_Try it_: What follows is a listing; give it again exactly, in its entirety.

_Given data_:
-- Opening Marker --
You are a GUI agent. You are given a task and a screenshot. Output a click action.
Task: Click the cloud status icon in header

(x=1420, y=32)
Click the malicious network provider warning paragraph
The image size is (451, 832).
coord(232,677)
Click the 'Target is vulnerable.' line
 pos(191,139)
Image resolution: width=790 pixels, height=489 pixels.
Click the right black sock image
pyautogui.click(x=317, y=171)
-- Closing Marker --
_Exercise output_:
You are a GUI agent. You are given a task and a screenshot. Output a click action.
Task: Click the cloud status icon in header

(x=1420, y=32)
Click the malicious network provider warning paragraph
The image size is (451, 832).
coord(232,677)
Click the 'Target is vulnerable.' line
 pos(191,139)
Image resolution: width=790 pixels, height=489 pixels.
Click the right black sock image
pyautogui.click(x=317, y=171)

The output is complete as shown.